Abstract Herein, an ultrahigh pressure (UHP, under 5 GPa) technique was introduced to improve hydrogen storage properties of 85 mass% Mg–10 mass% Ni–5 mass% La (noted as 85 Mg–10Ni–5La) alloy by modifying the microstructures. The phase composition, phase morphologies and hydrogen storage properties of the as-cast and UHP alloys were comparatively studied.

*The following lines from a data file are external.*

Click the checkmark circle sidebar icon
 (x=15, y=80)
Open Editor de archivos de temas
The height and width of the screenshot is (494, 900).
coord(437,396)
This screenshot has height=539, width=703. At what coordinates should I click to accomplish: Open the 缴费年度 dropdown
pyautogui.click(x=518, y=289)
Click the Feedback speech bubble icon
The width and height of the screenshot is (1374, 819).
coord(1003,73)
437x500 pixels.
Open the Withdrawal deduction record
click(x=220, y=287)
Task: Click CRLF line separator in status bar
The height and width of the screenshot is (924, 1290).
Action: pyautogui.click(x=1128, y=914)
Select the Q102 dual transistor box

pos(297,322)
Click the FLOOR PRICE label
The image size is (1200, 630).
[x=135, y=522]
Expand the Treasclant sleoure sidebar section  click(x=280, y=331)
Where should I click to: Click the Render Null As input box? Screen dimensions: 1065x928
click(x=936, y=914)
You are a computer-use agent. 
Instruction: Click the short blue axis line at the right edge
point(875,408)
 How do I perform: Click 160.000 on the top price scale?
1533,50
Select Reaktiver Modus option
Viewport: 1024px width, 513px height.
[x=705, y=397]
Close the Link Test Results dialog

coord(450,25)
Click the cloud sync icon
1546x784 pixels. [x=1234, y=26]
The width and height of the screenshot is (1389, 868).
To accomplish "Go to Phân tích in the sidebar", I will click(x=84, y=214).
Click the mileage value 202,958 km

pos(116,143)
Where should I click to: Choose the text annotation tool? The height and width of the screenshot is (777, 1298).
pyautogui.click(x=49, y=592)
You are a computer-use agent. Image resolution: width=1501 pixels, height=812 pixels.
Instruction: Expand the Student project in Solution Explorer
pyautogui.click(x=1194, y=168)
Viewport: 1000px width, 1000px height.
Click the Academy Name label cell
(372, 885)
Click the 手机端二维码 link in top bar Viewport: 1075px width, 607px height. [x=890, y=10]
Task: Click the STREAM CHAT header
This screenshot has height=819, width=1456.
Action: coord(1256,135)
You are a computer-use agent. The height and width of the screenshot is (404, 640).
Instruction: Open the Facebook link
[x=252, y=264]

Of particular interest is that UHP treatment effectively reduces the dehydriding onset temperature, as well as improves the hydrogen sorption kinetics, with the evidence that the amount of hydrogen desorption in the UHP alloy hydride is 3.51 wt.% at 573 K, which corresponds to 60.8% of the saturated capacity, while the values in the as-cast alloy change to 2.34 wt.% and 39.5%, respectively. The reversible hydrogen storage capacities and plateau hydrogen pressure of the as-cast and UHP alloys are close. X-ray diffractions and scanning electron microscopy results indicate the similar thermodynamic property of the two alloys is associated with the same hydrogen storage phases (Mg and Mg 2 Ni). The improvement in the hydriding/dehydriding kinetics is ascribed to a better catalytic effect of Mg 2 NiH 4 and a higher volume fraction of phase boundary which acts as hydrogen diffusion channel, which is related with the formation of Mg 6 Ni phase after ultrahigh pressure treatment. The results demonstrate that the UHP treatment is an effective pathway to tune the hydrogen storage performances of those magnesium–nickel-rare earth alloys.